QUOTED TEXT:
--------------------------------------------------

Throughout the series, the principal dramatic tension revolves around Escobar’s attempts to avoid extradition to the USA, just as it was in real life. This involved major confrontations with the Colombian state that included the assassination of Luis Galán in 1989, a candidate for President from the Nuevo Liberalismo (New Liberalism) movement, a split from Colombia’s Liberal Party that had been the rival to the country’s Conservative Party in a two-party system similar to our own. After his death, his chief adviser César Gaviria took his place and was elected president in 1990 on a program that included support for an extradition treaty with the USA. During the campaign, Gaviria narrowly escaped being the victim of a bombing on a flight from Bogotá to Cali. One of Escobar’s men had boarded the plane with instructions to tape record the conversations of other passengers, having no idea that the recorder concealed a powerful bomb. At the last minute, Gaviria did not board the plane after becoming convinced that a plot to kill him was real. It is in scenes such as this that Narcos is at its most compelling.

In many ways, the war between the Colombian state and the Medellín drug cartel overlapped with other violent Reagan administration interventions in Latin America. Like the war on drugs, Reagan was also pursuing a war on communism that Pablo Escobar often played off one side against another.

As a young and aspiring gangster, Escobar employed anti-imperialist rhetoric that would later be used in his public denunciations of the extradition treaty that he rightfully characterized as an American attack on Colombian sovereignty even though his main motivation was in remaining wealthy and free. We see him developing a united front with the M-19 guerrilla group that while not as well-known as the FARC or the ELN far exceeded them in boldness of tactics. Like Escobar, the group opposed extradition but more from a genuine anti-imperialist standpoint than out of self-interest. Escobar promised millions of dollars to the group in exchange for them raiding the Palace of Justice on November 6th, 1985 and taking the Supreme Court hostage. As part of the action, they were instructed to destroy police records implicating Pablo Escobar.

When the army stormed the building, 100 people were killed including nearly half of the Supreme Court justices. Journalist and TV anchorwoman Virginia Vallejo, who was Escobar’s lover, wrote an account of the siege that blamed the military for most of the deaths. So compelling was the case she made that a number of high-ranking military men went to prison based on her testimony. Belisario Betancourt, the Conservative Party president of Colombia in 1985, ordered the army to detonate a bomb in the building that had 400 people inside. None of this is reflected in Narcos.

The other glaring falsification in Narcos involves a drug dealer named Barry Seal, who was supposedly involved in a drug smuggling operation with the Medellín cartel and top officials of the Sandinista government. Played by Dylan Bruno in episode 4 of Season One, he is taken at his word that the “commies” were involved in the drug trade.

As I watched this episode with my wife, I turned to her and said, “This doesn’t sound right to me. I am sure that Seal was part of a sting operation designed to make the Sandinistas look bad.” It turns out that my memory of the period did not fail me as borne out in Jeff St. Clair and Alexander Cockburn’s Whiteout: the CIA, Drugs and the Press.

--------------------------------------------------

WHAT THE TASK ASKS:
Retype the passage on Narcos from "As I watched" to "and the Press.", keeping every word and punctuation mark unchanged.

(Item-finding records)

--------------------------------------------------

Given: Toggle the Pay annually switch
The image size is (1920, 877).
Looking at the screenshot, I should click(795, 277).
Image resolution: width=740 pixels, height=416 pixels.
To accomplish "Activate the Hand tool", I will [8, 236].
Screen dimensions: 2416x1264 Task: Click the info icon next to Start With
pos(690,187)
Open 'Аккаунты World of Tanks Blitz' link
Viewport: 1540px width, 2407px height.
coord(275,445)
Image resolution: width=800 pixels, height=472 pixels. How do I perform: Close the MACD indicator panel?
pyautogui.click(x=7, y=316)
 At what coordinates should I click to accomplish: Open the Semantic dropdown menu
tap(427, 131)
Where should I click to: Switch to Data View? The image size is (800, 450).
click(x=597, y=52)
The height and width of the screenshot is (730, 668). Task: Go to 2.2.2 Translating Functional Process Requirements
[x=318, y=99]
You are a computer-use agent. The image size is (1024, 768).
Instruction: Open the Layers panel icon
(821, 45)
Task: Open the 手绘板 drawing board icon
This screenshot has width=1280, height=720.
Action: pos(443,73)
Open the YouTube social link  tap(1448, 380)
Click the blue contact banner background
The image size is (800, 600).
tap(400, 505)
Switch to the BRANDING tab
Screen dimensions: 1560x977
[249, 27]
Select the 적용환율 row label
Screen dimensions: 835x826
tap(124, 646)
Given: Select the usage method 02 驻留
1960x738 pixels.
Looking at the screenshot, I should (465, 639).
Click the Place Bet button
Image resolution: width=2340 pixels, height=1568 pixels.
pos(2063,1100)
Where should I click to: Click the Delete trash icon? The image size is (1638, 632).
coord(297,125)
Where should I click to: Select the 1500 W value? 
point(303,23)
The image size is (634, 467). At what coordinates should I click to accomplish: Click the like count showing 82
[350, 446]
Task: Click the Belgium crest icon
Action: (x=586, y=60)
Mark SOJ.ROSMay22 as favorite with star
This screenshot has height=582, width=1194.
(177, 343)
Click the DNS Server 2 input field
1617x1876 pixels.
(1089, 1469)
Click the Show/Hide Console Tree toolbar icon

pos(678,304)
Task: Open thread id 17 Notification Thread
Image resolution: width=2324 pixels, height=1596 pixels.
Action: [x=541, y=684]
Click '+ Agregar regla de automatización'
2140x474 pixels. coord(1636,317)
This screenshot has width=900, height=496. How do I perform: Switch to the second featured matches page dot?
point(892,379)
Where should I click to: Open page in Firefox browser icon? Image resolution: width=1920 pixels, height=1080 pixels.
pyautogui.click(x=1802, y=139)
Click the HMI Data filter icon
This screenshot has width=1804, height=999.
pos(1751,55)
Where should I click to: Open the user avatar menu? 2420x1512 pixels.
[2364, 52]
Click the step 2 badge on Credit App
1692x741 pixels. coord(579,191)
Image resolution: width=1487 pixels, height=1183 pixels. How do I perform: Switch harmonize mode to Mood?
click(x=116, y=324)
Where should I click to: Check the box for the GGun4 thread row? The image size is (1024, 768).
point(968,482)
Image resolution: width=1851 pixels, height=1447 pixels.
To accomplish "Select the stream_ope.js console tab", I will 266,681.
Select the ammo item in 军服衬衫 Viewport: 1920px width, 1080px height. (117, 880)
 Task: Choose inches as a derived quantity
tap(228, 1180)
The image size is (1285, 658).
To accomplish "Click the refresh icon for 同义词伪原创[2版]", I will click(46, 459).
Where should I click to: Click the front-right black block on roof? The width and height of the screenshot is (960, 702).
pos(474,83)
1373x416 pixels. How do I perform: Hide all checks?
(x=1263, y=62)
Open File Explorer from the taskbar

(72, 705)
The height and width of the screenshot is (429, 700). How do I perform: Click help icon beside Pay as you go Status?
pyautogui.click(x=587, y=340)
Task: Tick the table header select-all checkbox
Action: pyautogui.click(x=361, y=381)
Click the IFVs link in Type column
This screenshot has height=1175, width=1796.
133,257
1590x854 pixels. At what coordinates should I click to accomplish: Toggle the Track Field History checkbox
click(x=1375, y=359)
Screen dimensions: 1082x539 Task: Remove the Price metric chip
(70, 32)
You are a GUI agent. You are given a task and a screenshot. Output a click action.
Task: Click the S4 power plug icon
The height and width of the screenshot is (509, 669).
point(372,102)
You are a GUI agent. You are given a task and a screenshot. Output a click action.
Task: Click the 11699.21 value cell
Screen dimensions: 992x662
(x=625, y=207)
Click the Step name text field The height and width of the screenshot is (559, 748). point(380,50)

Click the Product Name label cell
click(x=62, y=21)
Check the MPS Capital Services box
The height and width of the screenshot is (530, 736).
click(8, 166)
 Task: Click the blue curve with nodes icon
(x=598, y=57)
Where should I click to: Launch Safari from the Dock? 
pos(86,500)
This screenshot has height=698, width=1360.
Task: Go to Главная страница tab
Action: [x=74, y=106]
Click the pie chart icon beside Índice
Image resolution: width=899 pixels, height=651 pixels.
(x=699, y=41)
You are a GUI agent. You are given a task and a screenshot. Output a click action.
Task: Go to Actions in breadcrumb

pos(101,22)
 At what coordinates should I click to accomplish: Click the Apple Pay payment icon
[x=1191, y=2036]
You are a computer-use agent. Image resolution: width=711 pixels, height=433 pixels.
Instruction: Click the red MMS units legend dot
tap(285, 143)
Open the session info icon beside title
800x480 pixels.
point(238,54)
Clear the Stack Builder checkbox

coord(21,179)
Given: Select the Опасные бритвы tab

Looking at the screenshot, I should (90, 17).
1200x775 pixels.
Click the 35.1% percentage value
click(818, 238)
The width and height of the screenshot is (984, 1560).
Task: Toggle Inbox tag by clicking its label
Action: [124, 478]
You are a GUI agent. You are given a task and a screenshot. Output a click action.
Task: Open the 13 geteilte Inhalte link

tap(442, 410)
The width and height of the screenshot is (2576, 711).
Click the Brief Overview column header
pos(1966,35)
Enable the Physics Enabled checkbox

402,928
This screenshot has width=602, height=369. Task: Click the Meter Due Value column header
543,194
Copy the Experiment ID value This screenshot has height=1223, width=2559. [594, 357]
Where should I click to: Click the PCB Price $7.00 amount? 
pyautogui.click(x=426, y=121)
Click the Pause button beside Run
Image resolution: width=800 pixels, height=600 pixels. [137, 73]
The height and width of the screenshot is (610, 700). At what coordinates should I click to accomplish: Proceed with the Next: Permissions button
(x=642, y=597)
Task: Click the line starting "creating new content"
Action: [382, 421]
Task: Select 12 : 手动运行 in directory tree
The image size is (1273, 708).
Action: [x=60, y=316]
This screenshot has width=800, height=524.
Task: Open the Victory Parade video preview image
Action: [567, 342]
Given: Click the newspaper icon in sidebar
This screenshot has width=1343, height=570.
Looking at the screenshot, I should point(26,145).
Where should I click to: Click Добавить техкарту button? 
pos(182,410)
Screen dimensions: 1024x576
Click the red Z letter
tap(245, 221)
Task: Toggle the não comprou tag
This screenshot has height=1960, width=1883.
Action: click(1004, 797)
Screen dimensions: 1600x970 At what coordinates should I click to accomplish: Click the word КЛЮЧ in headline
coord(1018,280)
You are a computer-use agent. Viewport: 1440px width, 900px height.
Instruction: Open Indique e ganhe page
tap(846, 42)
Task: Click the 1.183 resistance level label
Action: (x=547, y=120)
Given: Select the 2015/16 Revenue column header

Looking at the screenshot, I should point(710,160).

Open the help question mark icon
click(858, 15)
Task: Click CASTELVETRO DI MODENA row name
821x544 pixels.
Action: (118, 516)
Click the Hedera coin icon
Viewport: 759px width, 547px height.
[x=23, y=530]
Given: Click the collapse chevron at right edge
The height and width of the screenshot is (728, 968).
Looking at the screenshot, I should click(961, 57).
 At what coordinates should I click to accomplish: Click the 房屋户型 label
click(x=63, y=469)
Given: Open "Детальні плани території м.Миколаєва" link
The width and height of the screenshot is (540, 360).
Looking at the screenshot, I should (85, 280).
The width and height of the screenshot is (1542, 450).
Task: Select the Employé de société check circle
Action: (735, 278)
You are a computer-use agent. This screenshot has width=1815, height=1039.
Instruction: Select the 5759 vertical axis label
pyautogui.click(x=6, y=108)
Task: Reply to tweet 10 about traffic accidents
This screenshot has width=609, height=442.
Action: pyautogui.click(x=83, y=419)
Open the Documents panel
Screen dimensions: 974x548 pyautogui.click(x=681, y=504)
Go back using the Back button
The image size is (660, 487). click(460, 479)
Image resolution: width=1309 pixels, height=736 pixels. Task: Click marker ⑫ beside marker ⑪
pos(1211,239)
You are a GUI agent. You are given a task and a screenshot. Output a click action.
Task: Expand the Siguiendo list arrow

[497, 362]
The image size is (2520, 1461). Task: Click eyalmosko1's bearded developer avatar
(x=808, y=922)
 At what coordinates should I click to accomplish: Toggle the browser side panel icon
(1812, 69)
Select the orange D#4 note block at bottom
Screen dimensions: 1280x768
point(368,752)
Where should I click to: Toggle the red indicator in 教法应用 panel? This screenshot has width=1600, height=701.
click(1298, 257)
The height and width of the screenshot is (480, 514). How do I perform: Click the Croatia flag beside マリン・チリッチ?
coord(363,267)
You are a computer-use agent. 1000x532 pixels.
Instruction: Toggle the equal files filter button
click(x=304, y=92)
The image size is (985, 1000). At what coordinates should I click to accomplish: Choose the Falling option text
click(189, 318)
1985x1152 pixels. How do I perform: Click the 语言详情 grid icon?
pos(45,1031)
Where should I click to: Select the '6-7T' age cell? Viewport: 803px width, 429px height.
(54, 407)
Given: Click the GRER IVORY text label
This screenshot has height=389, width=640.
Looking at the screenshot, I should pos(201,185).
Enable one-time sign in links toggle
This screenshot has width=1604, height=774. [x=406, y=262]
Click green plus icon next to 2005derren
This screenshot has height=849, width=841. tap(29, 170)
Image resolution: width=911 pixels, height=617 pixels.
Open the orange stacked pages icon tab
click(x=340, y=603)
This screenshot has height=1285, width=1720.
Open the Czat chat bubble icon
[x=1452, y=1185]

--------------------------------------------------

RESULT FOR THIS EXERCISE:
As I watched this episode with my wife, I turned to her and said, “This doesn’t sound right to me. I am sure that Seal was part of a sting operation designed to make the Sandinistas look bad.” It turns out that my memory of the period did not fail me as borne out in Jeff St. Clair and Alexander Cockburn’s Whiteout: the CIA, Drugs and the Press.